* **What the task asks**
Arrange every line of the records below as a numbered list, leaving out any blank lines.

* **Material for this task**
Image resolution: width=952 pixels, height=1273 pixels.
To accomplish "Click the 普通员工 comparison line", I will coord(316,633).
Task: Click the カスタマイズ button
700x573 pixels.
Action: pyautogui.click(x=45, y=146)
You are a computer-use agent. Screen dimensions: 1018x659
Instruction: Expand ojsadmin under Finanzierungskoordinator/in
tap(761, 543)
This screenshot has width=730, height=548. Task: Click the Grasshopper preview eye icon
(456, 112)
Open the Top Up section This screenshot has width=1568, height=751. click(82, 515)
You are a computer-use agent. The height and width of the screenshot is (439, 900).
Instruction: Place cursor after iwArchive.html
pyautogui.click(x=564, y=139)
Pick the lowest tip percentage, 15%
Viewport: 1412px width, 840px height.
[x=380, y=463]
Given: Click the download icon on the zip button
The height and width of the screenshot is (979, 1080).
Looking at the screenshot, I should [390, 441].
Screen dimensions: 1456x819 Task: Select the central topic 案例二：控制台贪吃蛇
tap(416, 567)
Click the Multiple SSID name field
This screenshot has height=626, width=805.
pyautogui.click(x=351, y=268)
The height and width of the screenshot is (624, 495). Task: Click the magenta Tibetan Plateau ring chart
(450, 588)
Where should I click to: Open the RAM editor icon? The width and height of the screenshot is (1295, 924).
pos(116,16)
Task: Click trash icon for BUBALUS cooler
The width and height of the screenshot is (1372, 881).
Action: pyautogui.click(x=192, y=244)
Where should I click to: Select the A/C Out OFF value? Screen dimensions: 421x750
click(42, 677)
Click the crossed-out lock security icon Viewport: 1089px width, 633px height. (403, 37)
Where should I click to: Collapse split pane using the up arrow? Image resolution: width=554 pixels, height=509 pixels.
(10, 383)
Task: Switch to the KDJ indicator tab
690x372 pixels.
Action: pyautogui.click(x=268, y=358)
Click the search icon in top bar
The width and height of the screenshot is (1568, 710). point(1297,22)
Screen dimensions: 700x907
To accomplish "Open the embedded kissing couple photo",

* **Written reply**
1. Image resolution: width=952 pixels, height=1273 pixels.
2. To accomplish "Click the 普通员工 comparison line", I will coord(316,633).
3. Task: Click the カスタマイズ button
4. 700x573 pixels.
5. Action: pyautogui.click(x=45, y=146)
6. You are a computer-use agent. Screen dimensions: 1018x659
7. Instruction: Expand ojsadmin under Finanzierungskoordinator/in
8. tap(761, 543)
9. This screenshot has width=730, height=548. Task: Click the Grasshopper preview eye icon
10. (456, 112)
11. Open the Top Up section This screenshot has width=1568, height=751. click(82, 515)
12. You are a computer-use agent. The height and width of the screenshot is (439, 900).
13. Instruction: Place cursor after iwArchive.html
14. pyautogui.click(x=564, y=139)
15. Pick the lowest tip percentage, 15%
16. Viewport: 1412px width, 840px height.
17. [x=380, y=463]
18. Given: Click the download icon on the zip button
19. The height and width of the screenshot is (979, 1080).
20. Looking at the screenshot, I should [390, 441].
21. Screen dimensions: 1456x819 Task: Select the central topic 案例二：控制台贪吃蛇
22. tap(416, 567)
23. Click the Multiple SSID name field
24. This screenshot has height=626, width=805.
25. pyautogui.click(x=351, y=268)
26. The height and width of the screenshot is (624, 495). Task: Click the magenta Tibetan Plateau ring chart
27. (450, 588)
28. Where should I click to: Open the RAM editor icon? The width and height of the screenshot is (1295, 924).
29. pos(116,16)
30. Task: Click trash icon for BUBALUS cooler
31. The width and height of the screenshot is (1372, 881).
32. Action: pyautogui.click(x=192, y=244)
33. Where should I click to: Select the A/C Out OFF value? Screen dimensions: 421x750
34. click(42, 677)
35. Click the crossed-out lock security icon Viewport: 1089px width, 633px height. (403, 37)
36. Where should I click to: Collapse split pane using the up arrow? Image resolution: width=554 pixels, height=509 pixels.
37. (10, 383)
38. Task: Switch to the KDJ indicator tab
39. 690x372 pixels.
40. Action: pyautogui.click(x=268, y=358)
41. Click the search icon in top bar
42. The width and height of the screenshot is (1568, 710). point(1297,22)
43. Screen dimensions: 700x907
44. To accomplish "Open the embedded kissing couple photo",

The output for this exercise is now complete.